そこに、オーガたち……ヤックハルス5匹が現れ、牧場を荒らし始めたのです。
村人たちの依頼を受け、ウィンクルムたちがやってきたのですが、突然現れた怪しいローブ姿の男が、凶々しい杖をひと振り――。
「あれ?なんだか、村が大きくなっていくぞ」
違います。
精霊の身体がどんどん小さくなっているのです。
身長30センチメートルほどになってしまいました。
突然の出来事に気を取られている間に、怪しい男は消えてしまいました。
精霊たちは、小さな身体のまま、オーガと戦わなければなりません。
しかし幸いなことに、攻撃力・防御力ともに変化はなかったのです。
これなら、きっと、戦える。神人たちのサポートがあれば、小さな身体でも、きっと勝てる……はず。
解説
村は、住宅地が一般的な野球場2個分くらいの広さで、牧場が主です。
オーガが暴れまわっているのは牧場になります。
住民は50人前後、戸数は10戸ほどのごく小さな村です。
ひとつの家庭はだいたい住居、牧場、牛舎1棟で成り立っており、それが村内に点在している形になります。

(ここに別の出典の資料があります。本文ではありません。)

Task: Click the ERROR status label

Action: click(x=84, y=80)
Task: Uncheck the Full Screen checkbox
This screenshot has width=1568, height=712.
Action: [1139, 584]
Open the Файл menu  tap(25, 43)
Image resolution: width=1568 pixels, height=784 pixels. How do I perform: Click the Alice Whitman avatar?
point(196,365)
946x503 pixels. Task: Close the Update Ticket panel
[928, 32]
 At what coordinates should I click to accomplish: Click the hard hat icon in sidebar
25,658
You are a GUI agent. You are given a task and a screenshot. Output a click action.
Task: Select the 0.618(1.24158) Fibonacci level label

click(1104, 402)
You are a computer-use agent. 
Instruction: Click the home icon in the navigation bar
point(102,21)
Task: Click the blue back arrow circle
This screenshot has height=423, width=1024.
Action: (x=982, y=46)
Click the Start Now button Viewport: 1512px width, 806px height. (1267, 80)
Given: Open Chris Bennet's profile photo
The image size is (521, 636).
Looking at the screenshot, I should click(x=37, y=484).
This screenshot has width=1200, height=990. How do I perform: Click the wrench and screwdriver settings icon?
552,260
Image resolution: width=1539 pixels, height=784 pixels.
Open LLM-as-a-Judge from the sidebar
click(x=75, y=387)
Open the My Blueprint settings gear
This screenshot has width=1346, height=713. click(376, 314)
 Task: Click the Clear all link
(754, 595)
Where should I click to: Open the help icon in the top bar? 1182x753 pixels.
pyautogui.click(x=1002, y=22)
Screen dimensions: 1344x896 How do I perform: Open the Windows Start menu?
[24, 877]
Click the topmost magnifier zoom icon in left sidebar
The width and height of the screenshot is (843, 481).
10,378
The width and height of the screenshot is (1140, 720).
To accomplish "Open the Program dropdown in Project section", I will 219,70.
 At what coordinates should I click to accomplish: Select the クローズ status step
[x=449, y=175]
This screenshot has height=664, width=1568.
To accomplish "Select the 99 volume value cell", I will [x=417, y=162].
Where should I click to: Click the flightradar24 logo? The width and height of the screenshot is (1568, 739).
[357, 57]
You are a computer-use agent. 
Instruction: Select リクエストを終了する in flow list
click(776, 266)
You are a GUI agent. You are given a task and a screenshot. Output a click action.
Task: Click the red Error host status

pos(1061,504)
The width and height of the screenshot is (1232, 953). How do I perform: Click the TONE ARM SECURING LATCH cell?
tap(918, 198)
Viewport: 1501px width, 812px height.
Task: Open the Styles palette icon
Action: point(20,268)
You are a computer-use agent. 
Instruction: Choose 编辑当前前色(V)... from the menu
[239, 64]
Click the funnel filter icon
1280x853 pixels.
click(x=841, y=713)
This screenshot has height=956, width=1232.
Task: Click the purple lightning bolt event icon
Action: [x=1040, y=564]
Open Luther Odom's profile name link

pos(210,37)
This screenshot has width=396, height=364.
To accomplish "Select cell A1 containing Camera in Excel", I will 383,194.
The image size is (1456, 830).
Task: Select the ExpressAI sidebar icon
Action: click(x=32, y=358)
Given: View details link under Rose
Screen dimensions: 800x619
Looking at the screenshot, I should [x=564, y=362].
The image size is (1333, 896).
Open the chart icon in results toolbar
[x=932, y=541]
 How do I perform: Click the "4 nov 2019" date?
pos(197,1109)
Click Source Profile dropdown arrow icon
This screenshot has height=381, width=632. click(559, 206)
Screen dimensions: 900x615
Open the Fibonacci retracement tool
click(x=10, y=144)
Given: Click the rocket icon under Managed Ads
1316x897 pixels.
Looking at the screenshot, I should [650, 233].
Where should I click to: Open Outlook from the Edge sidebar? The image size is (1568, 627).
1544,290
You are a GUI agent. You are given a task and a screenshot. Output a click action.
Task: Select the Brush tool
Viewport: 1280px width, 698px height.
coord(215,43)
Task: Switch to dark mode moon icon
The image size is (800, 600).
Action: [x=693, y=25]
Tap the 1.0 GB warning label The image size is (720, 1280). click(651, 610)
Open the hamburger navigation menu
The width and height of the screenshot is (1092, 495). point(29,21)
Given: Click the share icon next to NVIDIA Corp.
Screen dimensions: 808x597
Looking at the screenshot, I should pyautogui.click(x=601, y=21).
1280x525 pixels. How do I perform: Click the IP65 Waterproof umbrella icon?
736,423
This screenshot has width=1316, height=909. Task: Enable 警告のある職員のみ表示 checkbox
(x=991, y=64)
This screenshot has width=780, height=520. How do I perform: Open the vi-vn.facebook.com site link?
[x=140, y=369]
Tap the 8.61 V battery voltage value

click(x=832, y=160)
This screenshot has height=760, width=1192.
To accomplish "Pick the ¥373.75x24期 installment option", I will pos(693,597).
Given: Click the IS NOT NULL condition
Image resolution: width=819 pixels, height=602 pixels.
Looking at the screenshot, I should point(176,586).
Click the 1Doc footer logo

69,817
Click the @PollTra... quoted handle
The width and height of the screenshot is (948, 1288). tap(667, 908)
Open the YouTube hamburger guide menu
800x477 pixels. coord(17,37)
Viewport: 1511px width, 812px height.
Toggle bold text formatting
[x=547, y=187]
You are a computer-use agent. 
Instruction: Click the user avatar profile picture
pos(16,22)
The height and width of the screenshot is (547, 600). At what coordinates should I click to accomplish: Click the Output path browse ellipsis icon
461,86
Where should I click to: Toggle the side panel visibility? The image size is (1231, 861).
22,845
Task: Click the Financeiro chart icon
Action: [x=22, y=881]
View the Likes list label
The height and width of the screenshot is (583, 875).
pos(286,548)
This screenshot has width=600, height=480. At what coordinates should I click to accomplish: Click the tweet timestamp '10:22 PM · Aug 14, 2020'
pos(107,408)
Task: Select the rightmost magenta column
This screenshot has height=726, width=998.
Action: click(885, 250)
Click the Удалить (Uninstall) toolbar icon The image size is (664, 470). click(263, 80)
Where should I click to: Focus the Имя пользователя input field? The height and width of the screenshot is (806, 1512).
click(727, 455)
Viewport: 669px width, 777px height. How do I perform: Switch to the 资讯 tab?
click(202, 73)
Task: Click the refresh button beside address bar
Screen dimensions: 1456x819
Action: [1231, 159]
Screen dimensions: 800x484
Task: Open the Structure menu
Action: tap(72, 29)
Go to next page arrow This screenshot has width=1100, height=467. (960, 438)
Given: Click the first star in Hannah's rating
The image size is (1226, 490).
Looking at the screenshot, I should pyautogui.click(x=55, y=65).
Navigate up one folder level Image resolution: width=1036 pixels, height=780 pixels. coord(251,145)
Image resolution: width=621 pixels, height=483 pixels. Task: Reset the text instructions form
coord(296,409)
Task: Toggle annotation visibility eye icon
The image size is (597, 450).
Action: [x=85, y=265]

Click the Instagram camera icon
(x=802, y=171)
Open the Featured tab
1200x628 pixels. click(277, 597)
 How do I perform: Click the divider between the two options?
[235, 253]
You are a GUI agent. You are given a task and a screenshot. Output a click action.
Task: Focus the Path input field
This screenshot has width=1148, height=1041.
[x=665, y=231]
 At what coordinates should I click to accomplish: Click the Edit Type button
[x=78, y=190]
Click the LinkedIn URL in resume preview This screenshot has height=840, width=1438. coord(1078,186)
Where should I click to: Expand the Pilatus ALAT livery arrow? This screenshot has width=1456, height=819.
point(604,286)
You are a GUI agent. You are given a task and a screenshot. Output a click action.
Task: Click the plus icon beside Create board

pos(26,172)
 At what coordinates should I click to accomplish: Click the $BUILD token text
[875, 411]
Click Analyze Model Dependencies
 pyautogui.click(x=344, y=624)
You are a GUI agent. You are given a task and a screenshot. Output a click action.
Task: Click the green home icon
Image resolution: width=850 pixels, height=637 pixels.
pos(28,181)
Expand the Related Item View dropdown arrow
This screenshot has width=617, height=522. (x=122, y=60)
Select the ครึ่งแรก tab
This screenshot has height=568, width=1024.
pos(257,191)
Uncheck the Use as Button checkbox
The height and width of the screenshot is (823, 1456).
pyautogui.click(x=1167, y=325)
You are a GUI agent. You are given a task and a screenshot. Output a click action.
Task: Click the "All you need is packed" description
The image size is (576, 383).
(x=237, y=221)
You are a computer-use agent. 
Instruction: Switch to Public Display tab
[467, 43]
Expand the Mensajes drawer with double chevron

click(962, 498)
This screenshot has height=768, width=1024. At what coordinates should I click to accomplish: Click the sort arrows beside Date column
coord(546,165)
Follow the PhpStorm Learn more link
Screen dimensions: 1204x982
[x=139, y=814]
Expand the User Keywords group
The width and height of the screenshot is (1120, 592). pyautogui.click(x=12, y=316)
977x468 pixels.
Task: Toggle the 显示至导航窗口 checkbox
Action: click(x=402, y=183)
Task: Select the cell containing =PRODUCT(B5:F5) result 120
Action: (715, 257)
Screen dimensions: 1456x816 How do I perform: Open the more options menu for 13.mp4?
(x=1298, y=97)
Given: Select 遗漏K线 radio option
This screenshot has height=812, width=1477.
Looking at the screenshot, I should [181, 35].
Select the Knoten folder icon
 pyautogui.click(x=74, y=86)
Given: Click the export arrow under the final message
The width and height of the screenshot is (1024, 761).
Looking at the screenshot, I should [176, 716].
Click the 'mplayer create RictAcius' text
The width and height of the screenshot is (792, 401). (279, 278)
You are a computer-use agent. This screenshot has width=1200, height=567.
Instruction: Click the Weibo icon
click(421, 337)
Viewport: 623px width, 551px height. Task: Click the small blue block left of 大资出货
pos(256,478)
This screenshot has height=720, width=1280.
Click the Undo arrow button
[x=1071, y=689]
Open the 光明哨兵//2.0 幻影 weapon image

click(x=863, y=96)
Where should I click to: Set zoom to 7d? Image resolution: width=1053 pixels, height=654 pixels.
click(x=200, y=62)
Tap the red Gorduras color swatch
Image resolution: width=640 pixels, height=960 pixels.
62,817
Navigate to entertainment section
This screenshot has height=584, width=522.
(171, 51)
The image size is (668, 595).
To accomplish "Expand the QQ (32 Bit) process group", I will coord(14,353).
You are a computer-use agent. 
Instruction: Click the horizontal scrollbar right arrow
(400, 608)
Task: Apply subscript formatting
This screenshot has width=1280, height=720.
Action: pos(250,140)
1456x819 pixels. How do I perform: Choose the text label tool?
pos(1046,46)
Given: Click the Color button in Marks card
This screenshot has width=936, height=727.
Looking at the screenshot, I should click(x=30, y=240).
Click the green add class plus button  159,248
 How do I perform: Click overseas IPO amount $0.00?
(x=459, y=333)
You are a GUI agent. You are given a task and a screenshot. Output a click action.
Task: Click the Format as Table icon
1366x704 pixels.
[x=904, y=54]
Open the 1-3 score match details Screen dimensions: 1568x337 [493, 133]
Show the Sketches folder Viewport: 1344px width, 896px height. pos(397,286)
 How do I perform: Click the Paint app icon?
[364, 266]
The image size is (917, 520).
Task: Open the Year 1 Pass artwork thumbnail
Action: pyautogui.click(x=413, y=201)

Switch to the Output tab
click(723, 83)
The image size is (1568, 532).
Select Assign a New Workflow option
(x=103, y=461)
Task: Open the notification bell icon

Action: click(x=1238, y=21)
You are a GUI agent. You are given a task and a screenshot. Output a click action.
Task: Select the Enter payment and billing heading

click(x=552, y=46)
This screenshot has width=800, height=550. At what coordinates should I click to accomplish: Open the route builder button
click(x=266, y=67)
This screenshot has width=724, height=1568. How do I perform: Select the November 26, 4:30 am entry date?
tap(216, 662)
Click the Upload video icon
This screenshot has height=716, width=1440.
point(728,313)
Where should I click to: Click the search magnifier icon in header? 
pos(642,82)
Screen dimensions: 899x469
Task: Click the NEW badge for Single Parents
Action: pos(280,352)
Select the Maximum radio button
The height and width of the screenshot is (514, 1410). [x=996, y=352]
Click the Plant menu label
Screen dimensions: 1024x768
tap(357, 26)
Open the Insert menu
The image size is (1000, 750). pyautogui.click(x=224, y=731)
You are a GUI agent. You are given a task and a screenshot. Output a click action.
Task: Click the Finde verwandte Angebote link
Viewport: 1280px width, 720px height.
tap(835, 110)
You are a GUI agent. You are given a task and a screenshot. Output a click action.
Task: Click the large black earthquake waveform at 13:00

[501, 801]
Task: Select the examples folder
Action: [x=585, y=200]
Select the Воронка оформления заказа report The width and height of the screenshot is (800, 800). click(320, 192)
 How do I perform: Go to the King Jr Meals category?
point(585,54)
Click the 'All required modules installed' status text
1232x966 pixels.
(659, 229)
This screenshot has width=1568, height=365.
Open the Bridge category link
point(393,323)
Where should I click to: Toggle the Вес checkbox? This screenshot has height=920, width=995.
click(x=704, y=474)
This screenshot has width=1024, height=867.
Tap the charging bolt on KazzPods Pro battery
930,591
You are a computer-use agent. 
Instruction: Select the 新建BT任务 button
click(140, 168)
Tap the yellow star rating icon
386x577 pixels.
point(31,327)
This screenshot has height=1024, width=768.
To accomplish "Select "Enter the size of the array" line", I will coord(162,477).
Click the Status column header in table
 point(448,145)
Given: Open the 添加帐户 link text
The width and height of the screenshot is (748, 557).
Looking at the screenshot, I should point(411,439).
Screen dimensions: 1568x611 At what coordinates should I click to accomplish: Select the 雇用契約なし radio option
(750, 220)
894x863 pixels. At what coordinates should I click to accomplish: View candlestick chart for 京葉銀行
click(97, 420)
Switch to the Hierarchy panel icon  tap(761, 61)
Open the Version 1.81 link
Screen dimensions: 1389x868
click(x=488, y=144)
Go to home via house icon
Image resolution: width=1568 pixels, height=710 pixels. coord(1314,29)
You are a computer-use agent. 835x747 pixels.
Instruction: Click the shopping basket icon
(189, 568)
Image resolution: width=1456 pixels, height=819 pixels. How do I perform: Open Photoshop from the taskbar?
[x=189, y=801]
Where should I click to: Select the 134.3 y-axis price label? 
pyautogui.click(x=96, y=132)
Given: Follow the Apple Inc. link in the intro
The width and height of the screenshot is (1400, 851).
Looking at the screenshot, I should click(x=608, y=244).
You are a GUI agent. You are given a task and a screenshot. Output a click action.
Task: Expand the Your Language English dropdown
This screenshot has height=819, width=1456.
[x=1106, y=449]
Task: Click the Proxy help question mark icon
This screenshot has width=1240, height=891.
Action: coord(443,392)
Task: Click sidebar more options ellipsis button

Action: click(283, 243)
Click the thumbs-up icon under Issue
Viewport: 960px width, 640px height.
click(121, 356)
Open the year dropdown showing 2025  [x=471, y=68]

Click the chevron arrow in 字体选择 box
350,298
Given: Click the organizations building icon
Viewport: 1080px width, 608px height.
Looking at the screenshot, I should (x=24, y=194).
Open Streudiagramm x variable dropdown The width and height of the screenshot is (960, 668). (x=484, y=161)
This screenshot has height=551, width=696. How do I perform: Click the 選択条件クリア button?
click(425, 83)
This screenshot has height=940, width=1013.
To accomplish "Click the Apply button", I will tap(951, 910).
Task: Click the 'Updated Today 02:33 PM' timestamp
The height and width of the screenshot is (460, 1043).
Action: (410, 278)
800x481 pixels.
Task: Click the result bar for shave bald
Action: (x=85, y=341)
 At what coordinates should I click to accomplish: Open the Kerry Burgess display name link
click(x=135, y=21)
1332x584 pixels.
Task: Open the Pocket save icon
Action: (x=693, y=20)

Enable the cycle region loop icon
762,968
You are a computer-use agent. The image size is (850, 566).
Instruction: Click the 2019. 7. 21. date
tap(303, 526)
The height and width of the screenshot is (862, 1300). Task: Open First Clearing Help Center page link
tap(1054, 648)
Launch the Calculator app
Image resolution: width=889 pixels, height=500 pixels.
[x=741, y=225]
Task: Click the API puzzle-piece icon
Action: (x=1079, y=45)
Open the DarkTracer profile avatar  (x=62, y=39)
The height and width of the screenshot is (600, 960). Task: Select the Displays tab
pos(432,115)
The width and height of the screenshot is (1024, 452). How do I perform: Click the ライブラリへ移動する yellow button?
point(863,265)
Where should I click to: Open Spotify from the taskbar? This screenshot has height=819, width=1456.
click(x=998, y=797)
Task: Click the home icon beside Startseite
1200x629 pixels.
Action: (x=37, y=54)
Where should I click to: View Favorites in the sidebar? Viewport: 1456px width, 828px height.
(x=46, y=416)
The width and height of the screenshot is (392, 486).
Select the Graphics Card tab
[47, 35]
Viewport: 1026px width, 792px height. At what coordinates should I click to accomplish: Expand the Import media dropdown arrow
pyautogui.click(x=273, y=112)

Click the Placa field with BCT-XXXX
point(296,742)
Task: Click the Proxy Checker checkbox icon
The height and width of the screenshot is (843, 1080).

身体が小さくなってしまったことで戦いにくくなった精霊たちを、神人がうまくサポートしてあげてください。
残念なことに、トランス前に身体が小さくなってしまいましたが、トランスは問題なくできるようです。
武器・防具などの装備品も一緒に小さくなってくれました。
しかし、その他の持ち込みの品は小さくできませんので、今回は、コーディネート以外の持ち物申請は無しといたします。
ノーテの魔法は未完成でそのうち解けますが、解けるのを待っていたら、牧場の牛たちは全てオーガに食べられてしまうでしょう。
ゲームマスターより
先に女性PC用エピソードで公開させていただいた「Small World」の対になるエピソードですが、「Small world」を読まなくとも影響はありません。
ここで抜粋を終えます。